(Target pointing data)
•••

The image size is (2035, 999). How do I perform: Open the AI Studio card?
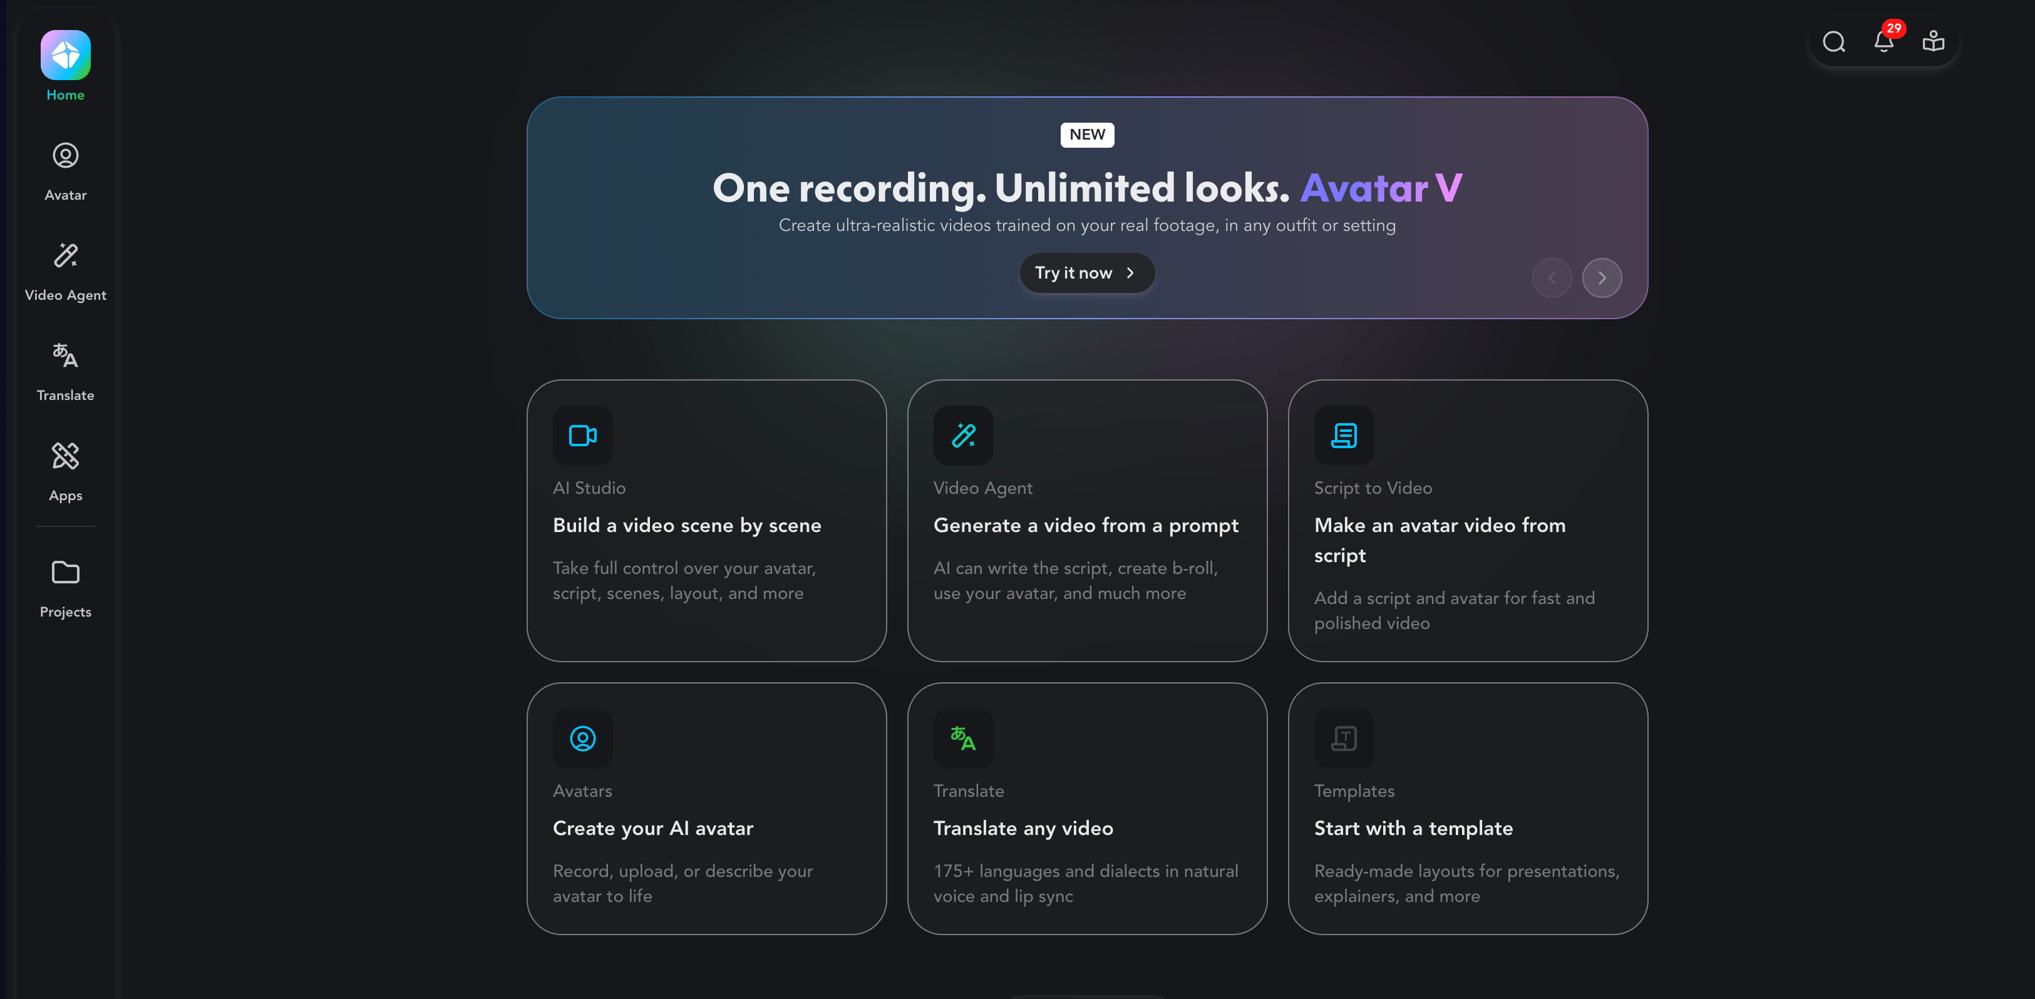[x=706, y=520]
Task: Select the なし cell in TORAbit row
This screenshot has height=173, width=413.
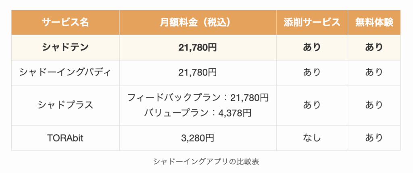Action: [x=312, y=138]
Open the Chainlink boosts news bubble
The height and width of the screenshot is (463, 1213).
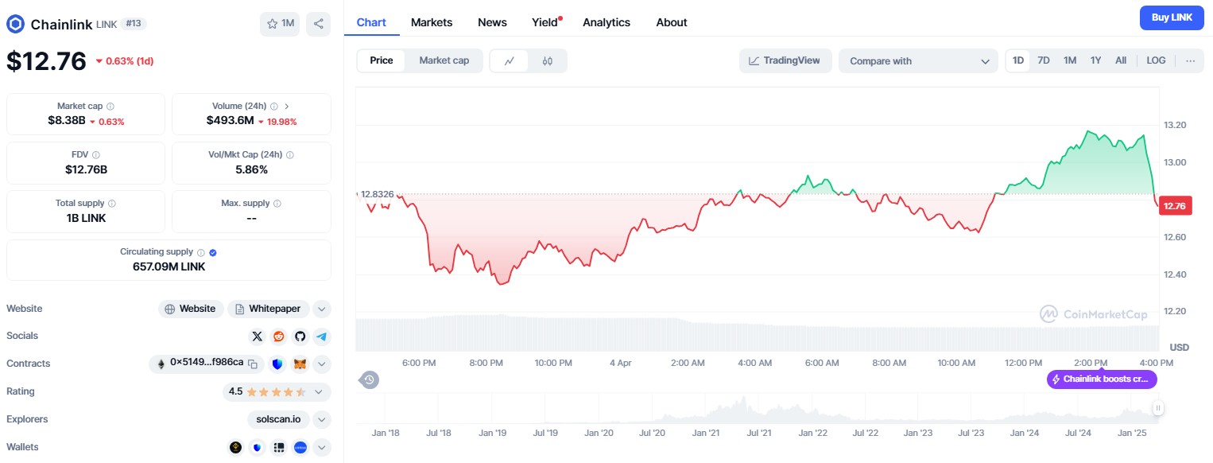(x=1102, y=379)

•••

**EXERCISE REQUIREMENTS**
Swap "screenshot" for "capture" throughout the rows above, keeping every other word unchanged. Leave out the pictures when you write them out.

**OUTPUT OF THE EXERCISE**
The image size is (2035, 999). How do I perform: Open the AI Studio card?
[x=706, y=520]
Task: Select the なし cell in TORAbit row
This capture has height=173, width=413.
Action: [x=312, y=138]
Open the Chainlink boosts news bubble
The height and width of the capture is (463, 1213).
(x=1102, y=379)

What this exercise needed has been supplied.